[TASKS TO COMPLETE]
(a) In the court judgment excerpt, how old was A-2 at the time of the incident?
(b) Copy the portion of the court judgment excerpt that opens with the words containing "7. With regard" and closes with "Section 323, IPC.".

[DOCUMENT SECTION]
6. Finally, it was argued that it was due to the sudden provocation. There was altercation between the father and the deceased and seeing this incident took place. Evidence shows that A-1 went to the paramba and came back with a chopper hiding inside his shirt and then committed the offence. Therefore, it cannot be stated that 25 injuries were inflicted on the deceased in the heat of passion or in a grave and sudden provocation, apart from the fact that accused have no such case in the 313 statement and no suggestions were put on that behalf to the prosecution witnesses. The observations of the Apex Court in K. M. Nanavati v. State of Maharashtra (AIR 1962 SC 605) is of no help to the accused on the facts of this case. In fact, observations of the Apex Court are against the accused. The Supreme Court observed as follows at paragraph 85:
The fatal blow should be clearly traced to the influence of passion arising from that provocation and not after the passion had cooled down by lapse of time or otherwise giving room and scope for premeditation and calculation.'
In this case, there is no evidence at all to show that the attack by A-1 is due to the influence of passion arising from provocation by seeing the altercation between the deceased and his father. It is highly impossible on the basis of evidence on record. The accused went to the parambu and came back in a calculated manner with the weapon concealed in his dress. Therefore, on the basis of evidence in this case, the accused cannot claim the benefit of exception 1 to Section 300 of the Indian Penal Code. Considering the evidence of three eyewitnesses supported by the medical evidence, we are of the opinion that the deceased was murdered by A-l in a cruel manner by inflicting about 25 injuries. In the above circumstances, we are of the view that no interference is required in the conviction and sentence imposed on A-l.
7. With regard to A-2, he was aged 76 at the time of incident and now he is over 84. There is no evidence to show that he shared the common intention with A-1 to kill the deceased, his own son. On getting information that there was quarrel between his sons, he came to the spot and beat the deceased with a stick. Deceased tried to react with the help of a stone. His offence will come only under Section 323, IPC as correctly held by the Sessions Court. A-2 has already undergone one month's imprisonment. Considering his age, nature of offence, etc. we are of the opinion that the imprisonment he has already undergone is sufficient sentence, as far as A-2 is concerned, for his conviction under Section 323, IPC.
In the result, conviction and sentence on A-1 is confirmed. Conviction on A-2 is also confirmed and sentence on A-2 is reduced. As far as A-2 is concerned, the imprisonment already undergone by him is treated as sufficient. His bail bond be released. Cri. Appeal No. 835 of 2002 is partly allowed with respect to sentence of A-2 and dismissed in other respects. The appeal filed by the State, Cri. Appeal No. 1637 of 2003 is dismissed.

[SOURCE MATERIAL]

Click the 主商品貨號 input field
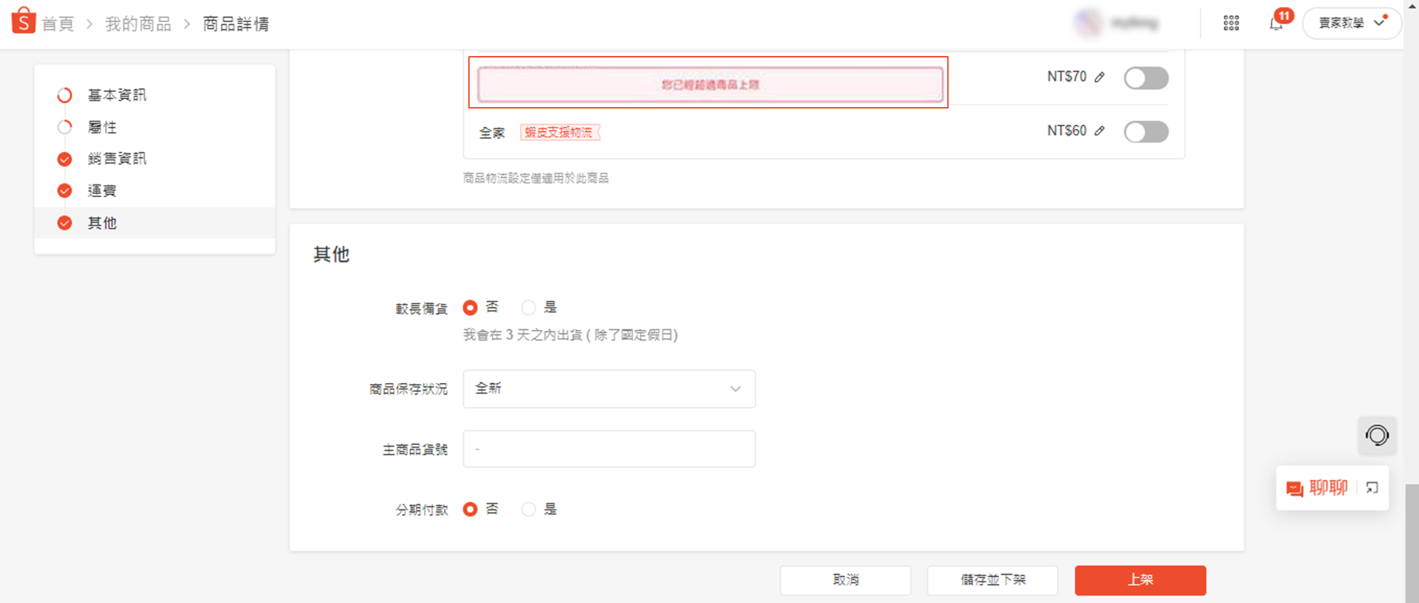1419x603 pixels. [609, 449]
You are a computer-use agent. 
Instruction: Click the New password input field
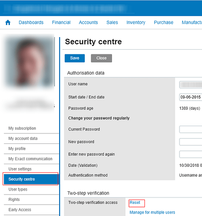pyautogui.click(x=191, y=142)
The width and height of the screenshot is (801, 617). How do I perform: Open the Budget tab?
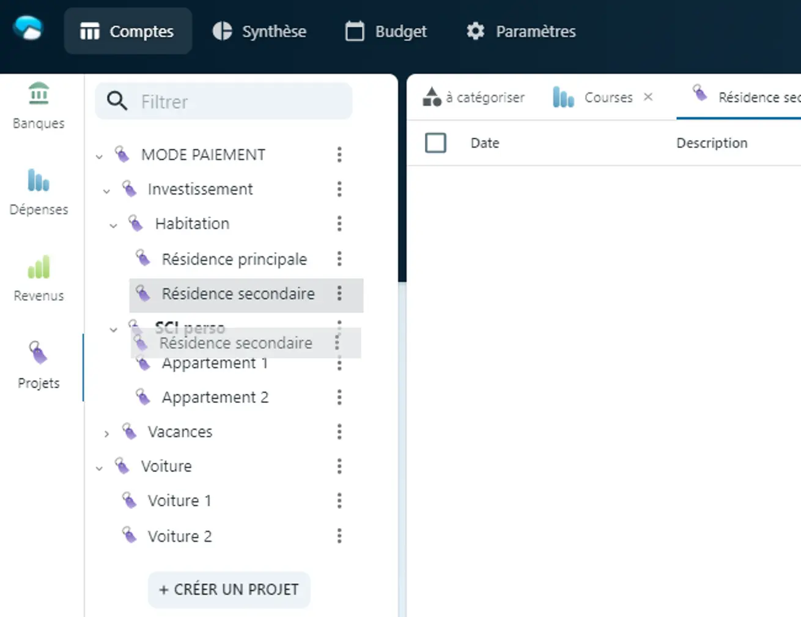pos(386,31)
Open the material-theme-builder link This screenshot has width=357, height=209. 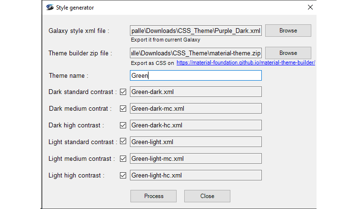coord(246,63)
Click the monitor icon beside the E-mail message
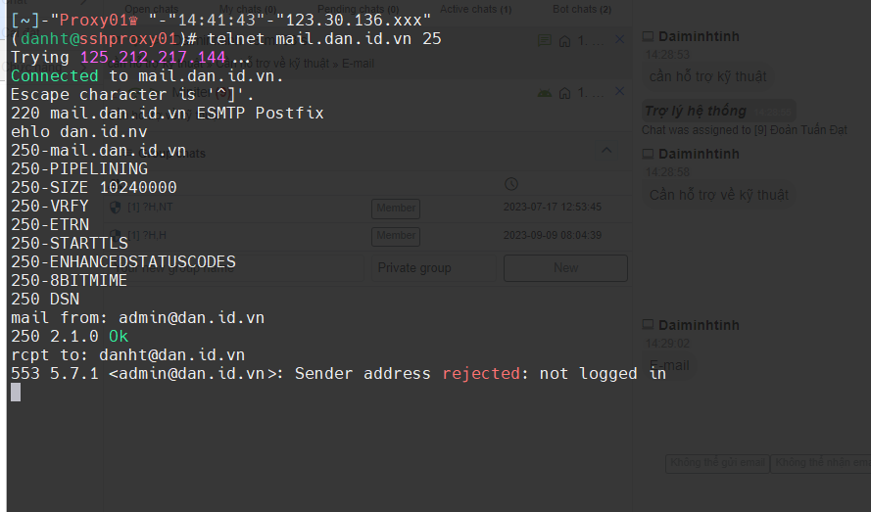 [648, 325]
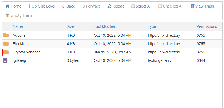
Task: Click the .gitkeep file icon
Action: [x=5, y=60]
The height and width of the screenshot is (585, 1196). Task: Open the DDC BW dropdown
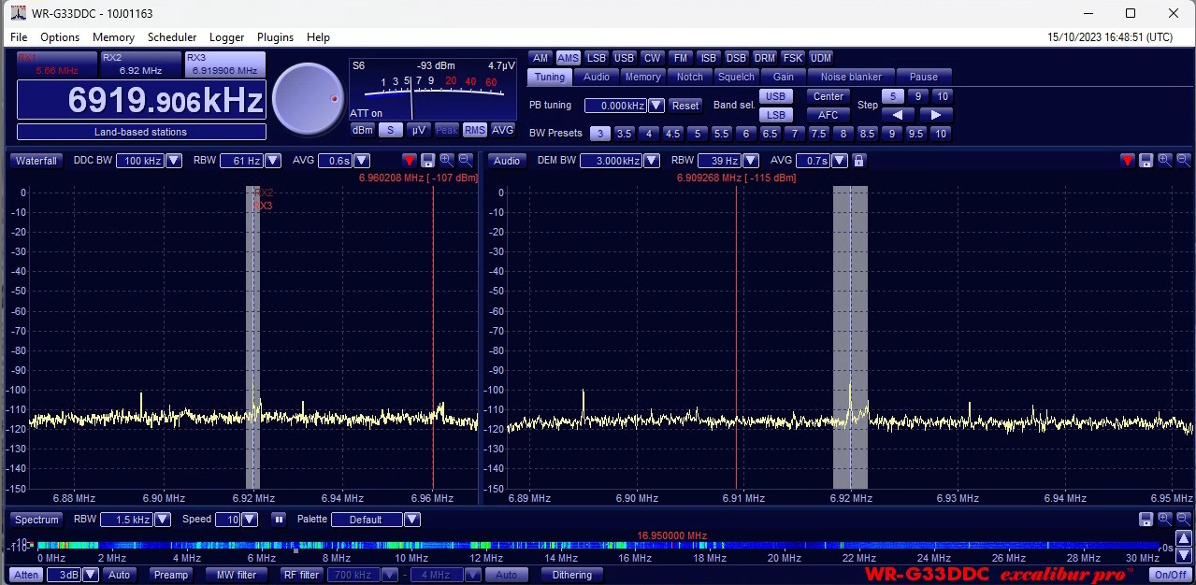[173, 161]
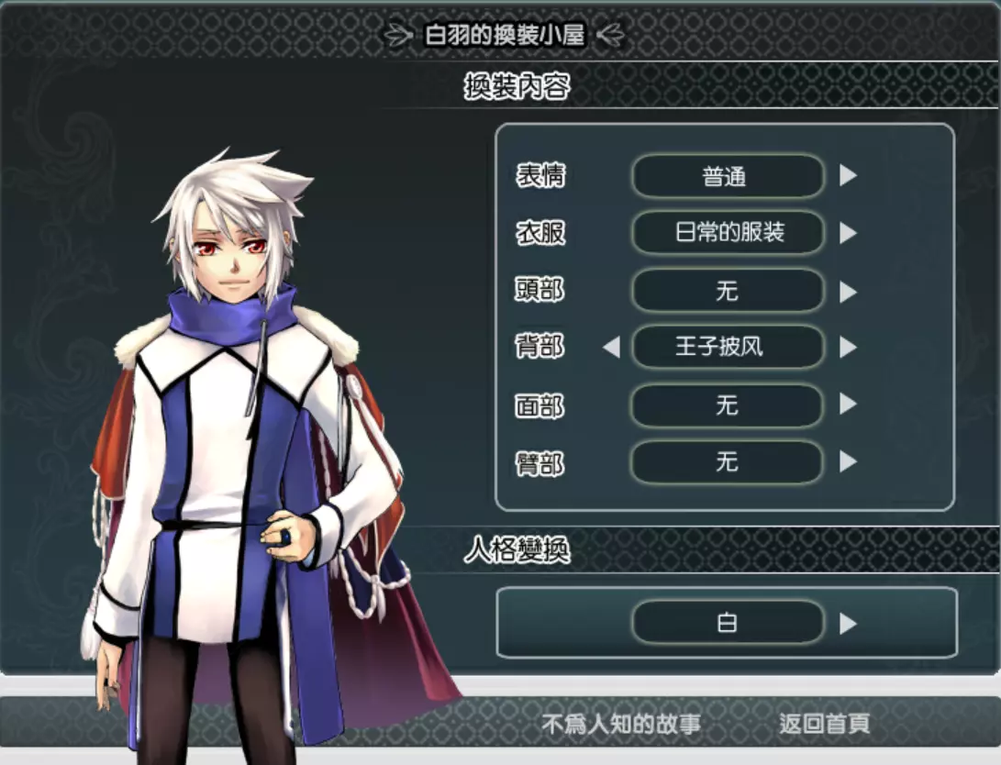Click next arrow beside 表情 option
This screenshot has height=765, width=1001.
pyautogui.click(x=848, y=175)
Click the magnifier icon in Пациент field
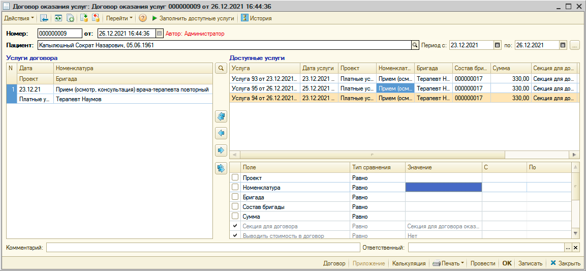Screen dimensions: 586x271 (415, 45)
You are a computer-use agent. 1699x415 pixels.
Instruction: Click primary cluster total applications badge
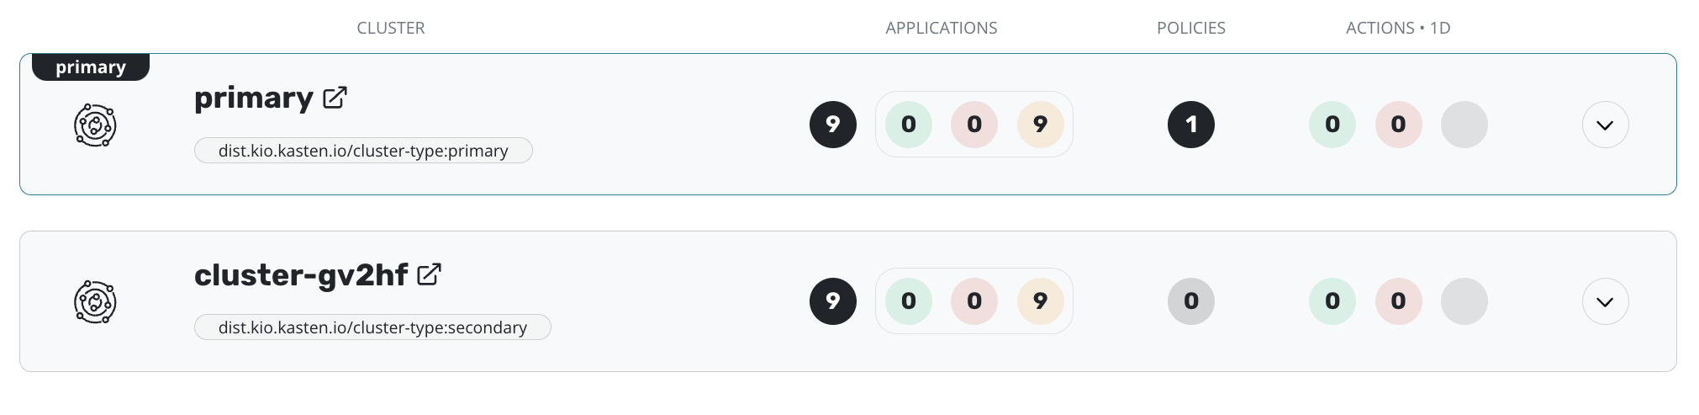(x=832, y=125)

[ANSWER LIST]
(a) 76

(b)
7. With regard to A-2, he was aged 76 at the time of incident and now he is over 84. There is no evidence to show that he shared the common intention with A-1 to kill the deceased, his own son. On getting information that there was quarrel between his sons, he came to the spot and beat the deceased with a stick. Deceased tried to react with the help of a stone. His offence will come only under Section 323, IPC as correctly held by the Sessions Court. A-2 has already undergone one month's imprisonment. Considering his age, nature of offence, etc. we are of the opinion that the imprisonment he has already undergone is sufficient sentence, as far as A-2 is concerned, for his conviction under Section 323, IPC.